I have to use a ton of regex in my new job (plz save me), and I use ChatGPT for all of it. My job would be 10x harder if it wasn’t for ChatGPT. It provides extremely detailed examples and warns you of situations where the regex may not perform as expected. Seriously, try it out.
I have yet to see a regex that is so complicated that I would need some help. I expect programmers to know how to use regexes but it seems that it’s not the case. And when it becomes too big, you always can write verbose regexes with comments, it’s even easier. If someone could show me something too difficult for a human being (excluding the regex to validate emails), I’m interested.
It’s often developers who never took a finite automata class who I’ve seen struggle with regular expressions.
It’s kind of like writing code in C while not understanding how memory management works
Huh. That class looked hard as hell, I didn’t take it, and now I’m 2 years out of school still googling regex every time I need it.
Maybe I should do some reading 😅
It’s not that I’m incapable of evaluating regex, but rather the mental burden of evaluating complex regex statements and determining their purpose can be time-consuming. Why take 20 minutes to understand some regex when ChatGPT can do it in 20 seconds?
Thanks for this post, I use regex a often and did not know gpt would be good at this…
That’s the problem. It will confidently give you an correct sounding answer.
If it is actually true is a different topic. So don’t just blindly trust it. Verify, or at least sanity check it.
If you think regex is the hard part of programming, then you’re in for a bad time.

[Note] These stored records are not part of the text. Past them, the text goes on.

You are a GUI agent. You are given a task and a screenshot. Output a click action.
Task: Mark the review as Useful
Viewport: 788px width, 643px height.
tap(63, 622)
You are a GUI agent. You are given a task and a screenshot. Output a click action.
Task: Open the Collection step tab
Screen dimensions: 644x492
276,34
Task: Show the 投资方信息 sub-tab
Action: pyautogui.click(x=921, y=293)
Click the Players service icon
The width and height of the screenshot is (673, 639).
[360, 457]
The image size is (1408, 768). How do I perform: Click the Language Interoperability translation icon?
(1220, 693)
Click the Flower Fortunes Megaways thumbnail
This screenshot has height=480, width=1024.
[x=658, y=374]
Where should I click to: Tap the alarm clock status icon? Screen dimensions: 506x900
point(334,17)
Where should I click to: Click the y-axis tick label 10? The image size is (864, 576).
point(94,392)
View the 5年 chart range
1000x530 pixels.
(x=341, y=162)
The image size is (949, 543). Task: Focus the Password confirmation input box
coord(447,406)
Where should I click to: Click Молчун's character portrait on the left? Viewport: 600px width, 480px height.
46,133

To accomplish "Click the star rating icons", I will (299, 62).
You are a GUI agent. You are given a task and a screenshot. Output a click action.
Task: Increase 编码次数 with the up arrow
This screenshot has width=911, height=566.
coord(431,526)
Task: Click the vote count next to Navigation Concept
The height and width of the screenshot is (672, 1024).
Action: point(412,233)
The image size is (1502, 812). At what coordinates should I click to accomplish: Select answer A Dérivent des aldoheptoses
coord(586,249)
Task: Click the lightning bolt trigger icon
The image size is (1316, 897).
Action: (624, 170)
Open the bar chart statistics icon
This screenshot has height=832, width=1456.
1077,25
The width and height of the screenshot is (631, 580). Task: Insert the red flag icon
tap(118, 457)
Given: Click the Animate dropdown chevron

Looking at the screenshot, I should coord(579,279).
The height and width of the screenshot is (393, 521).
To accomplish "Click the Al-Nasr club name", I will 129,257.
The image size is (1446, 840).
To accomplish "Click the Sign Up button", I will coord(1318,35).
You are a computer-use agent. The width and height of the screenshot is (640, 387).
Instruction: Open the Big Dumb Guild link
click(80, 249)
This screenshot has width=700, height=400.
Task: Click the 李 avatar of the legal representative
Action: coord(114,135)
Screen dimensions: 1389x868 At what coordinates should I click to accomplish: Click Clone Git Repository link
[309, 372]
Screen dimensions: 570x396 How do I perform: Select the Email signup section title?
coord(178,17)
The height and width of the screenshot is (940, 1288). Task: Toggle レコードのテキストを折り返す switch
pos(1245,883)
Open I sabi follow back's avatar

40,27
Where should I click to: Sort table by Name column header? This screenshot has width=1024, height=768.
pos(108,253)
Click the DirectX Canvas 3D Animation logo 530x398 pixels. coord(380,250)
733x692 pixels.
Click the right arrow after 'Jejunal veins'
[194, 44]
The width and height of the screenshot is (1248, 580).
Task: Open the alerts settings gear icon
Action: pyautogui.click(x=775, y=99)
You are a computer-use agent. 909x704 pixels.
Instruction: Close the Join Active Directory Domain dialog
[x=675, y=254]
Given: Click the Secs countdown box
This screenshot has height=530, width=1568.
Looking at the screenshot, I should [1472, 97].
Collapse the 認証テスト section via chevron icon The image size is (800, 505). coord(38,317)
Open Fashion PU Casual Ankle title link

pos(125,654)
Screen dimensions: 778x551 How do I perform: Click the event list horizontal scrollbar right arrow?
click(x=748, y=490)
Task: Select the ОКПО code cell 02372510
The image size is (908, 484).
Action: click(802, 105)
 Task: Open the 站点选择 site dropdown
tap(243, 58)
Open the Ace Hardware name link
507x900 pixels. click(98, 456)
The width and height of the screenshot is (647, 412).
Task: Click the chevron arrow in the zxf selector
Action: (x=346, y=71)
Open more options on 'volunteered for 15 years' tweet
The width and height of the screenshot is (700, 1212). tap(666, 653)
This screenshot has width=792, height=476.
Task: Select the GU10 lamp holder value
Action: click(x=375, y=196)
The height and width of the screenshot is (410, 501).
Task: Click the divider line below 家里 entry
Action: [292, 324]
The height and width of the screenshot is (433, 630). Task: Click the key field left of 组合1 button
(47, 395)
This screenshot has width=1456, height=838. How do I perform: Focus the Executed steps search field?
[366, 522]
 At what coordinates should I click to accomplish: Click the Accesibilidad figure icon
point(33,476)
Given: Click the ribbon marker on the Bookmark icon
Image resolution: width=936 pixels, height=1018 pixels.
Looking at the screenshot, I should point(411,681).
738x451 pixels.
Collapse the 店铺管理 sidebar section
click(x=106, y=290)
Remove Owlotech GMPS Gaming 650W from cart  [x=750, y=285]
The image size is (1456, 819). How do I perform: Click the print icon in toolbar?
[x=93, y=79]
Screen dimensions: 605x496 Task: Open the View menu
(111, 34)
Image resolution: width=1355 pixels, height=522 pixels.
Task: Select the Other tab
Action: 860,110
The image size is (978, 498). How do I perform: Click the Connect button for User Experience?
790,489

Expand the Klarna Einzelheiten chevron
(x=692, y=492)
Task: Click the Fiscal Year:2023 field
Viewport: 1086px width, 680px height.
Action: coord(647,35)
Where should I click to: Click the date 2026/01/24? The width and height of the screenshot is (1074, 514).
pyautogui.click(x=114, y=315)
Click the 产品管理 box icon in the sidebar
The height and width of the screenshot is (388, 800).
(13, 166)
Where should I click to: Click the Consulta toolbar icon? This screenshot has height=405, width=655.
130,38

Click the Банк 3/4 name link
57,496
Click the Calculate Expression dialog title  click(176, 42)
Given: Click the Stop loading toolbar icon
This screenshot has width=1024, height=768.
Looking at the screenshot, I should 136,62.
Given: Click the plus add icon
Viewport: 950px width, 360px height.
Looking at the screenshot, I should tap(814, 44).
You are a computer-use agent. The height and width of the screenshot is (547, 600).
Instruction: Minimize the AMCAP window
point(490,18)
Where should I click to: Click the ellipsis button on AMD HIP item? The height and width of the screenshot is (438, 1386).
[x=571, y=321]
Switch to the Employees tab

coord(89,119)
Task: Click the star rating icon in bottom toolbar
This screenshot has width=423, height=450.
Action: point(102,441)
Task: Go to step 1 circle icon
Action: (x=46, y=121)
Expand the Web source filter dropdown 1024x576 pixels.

I often need to deal with half a dozen different programming languages in any day/week and the context switching can be difficult at times. When you’ve spent all day switching between JavaScript, Python, and YAML and suddenly need to draft some Regex, tools like ChatGPT can help immensely at reducing the mental burden of switching gears.
Just make sure to test the regex instead of blindly slapping it in assuming it works 🙂
The new Code Interpreter plugin that went live for this week for Plus users can actually execute Python code on a sandboxed environment. This allows you to add “Write and execute tests for the regex” to the end of your prompt.
What if I say “it’s probably okay just this one time” before I do it every time?